● **Your task**
What is needed is an exact copy of every line from the one with "651x722 pixels." to the end of the entries below, without the pictures.

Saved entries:

=== Begin Enclosure ===

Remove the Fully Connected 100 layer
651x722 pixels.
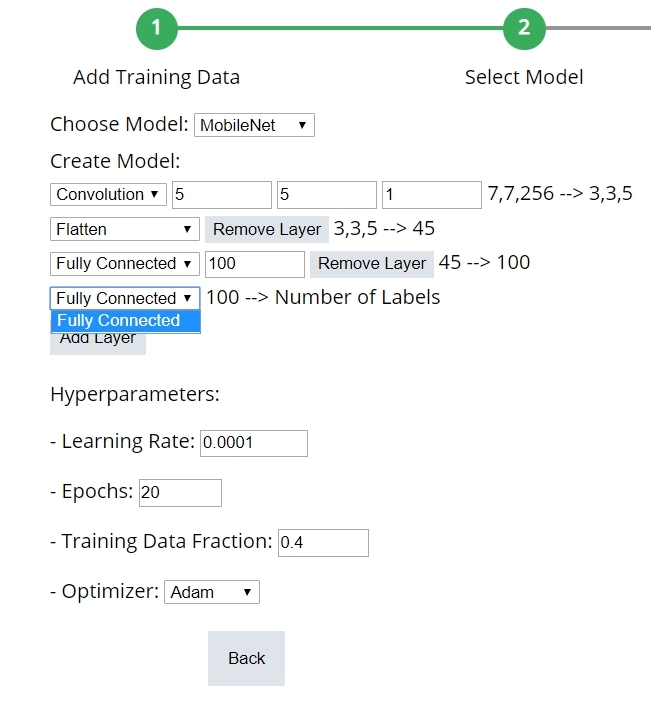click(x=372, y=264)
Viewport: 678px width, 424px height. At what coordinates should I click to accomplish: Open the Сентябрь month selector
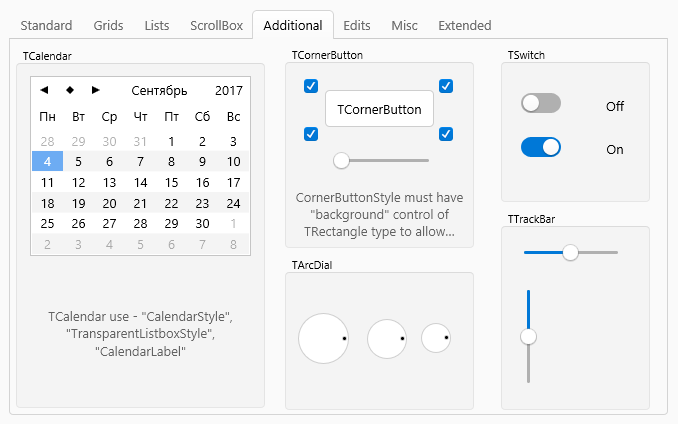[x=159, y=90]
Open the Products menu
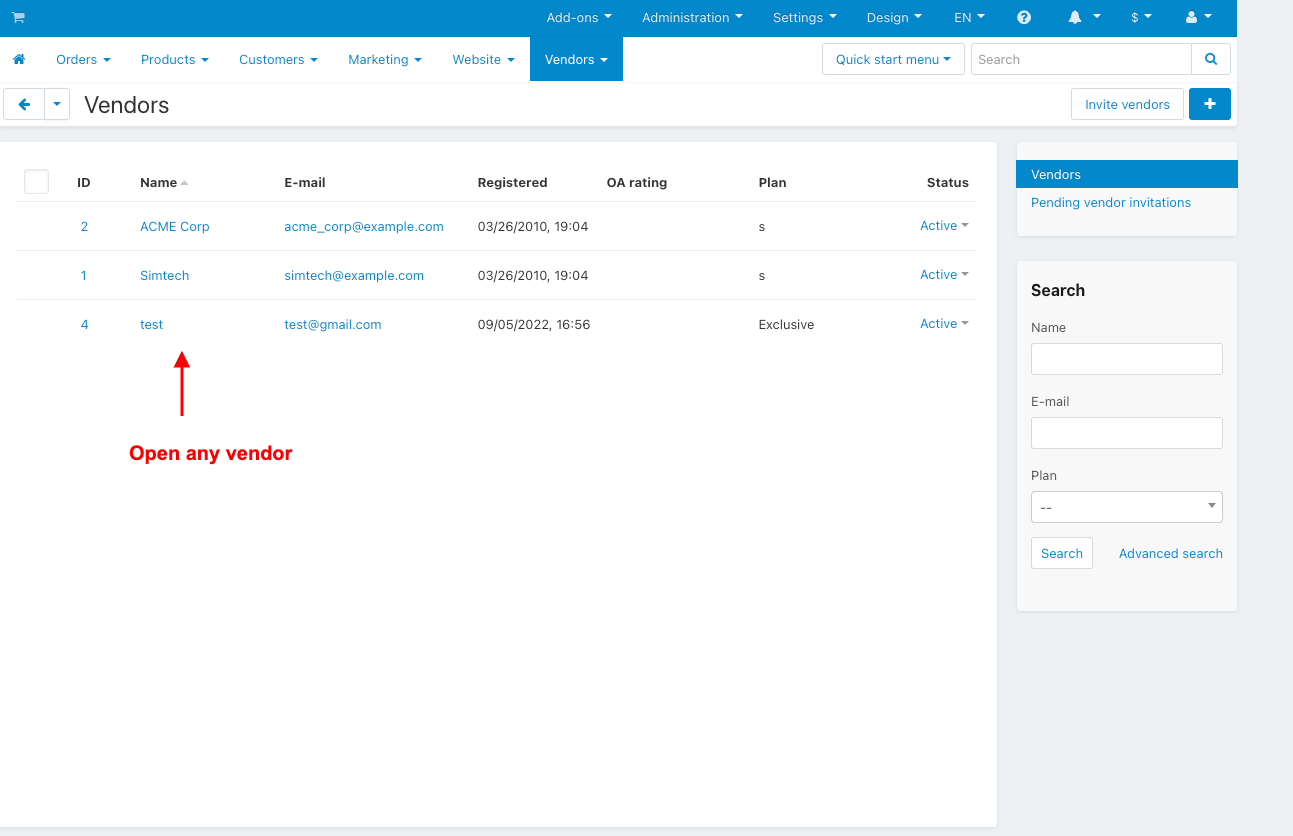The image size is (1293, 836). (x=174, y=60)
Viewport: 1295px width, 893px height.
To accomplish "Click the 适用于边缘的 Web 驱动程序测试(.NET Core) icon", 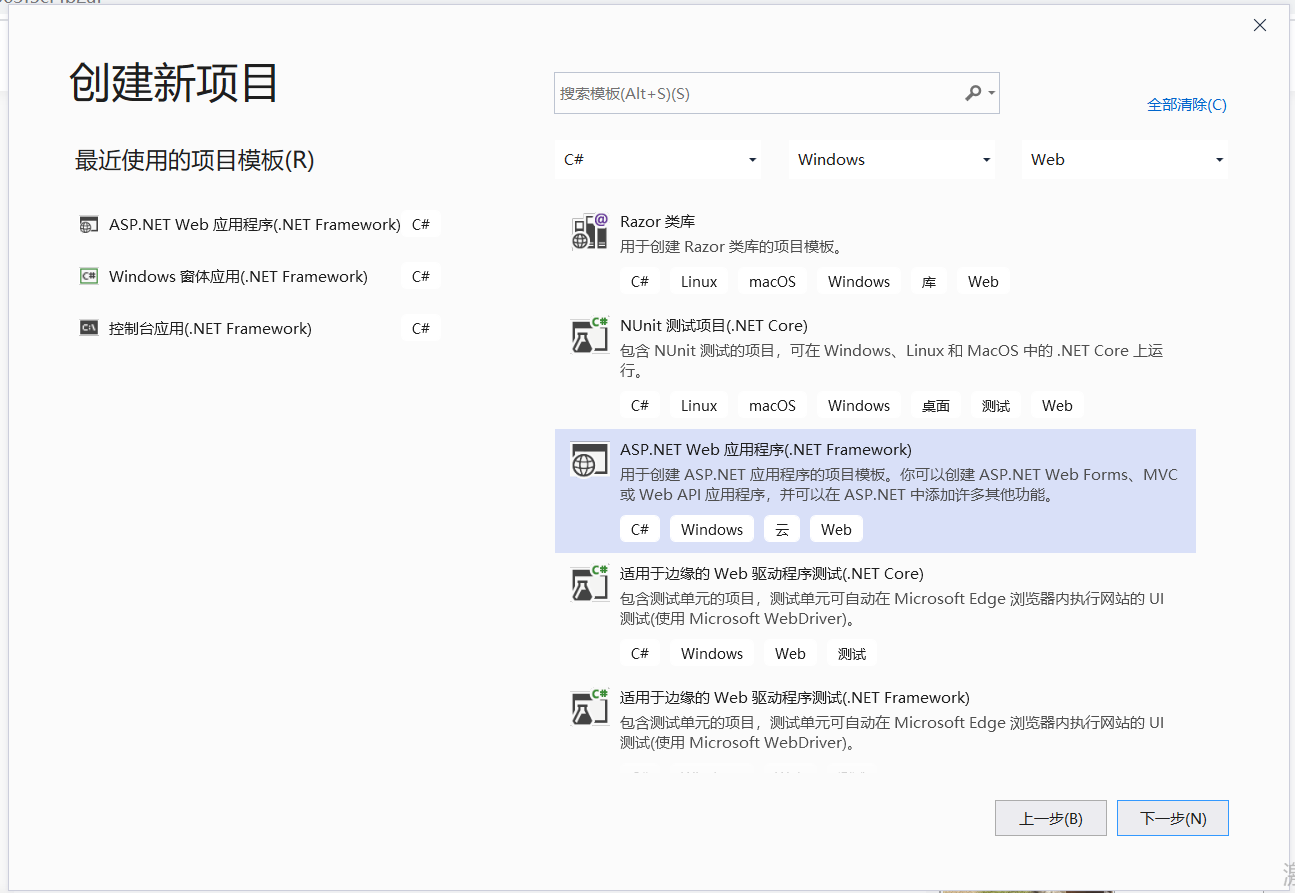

=== End Enclosure ===

● **Response**
651x722 pixels.
click(x=372, y=264)
Viewport: 678px width, 424px height. At what coordinates should I click to accomplish: Open the Сентябрь month selector
[x=159, y=90]
Open the Products menu
The image size is (1293, 836). (x=174, y=60)
Viewport: 1295px width, 893px height.
To accomplish "Click the 适用于边缘的 Web 驱动程序测试(.NET Core) icon", 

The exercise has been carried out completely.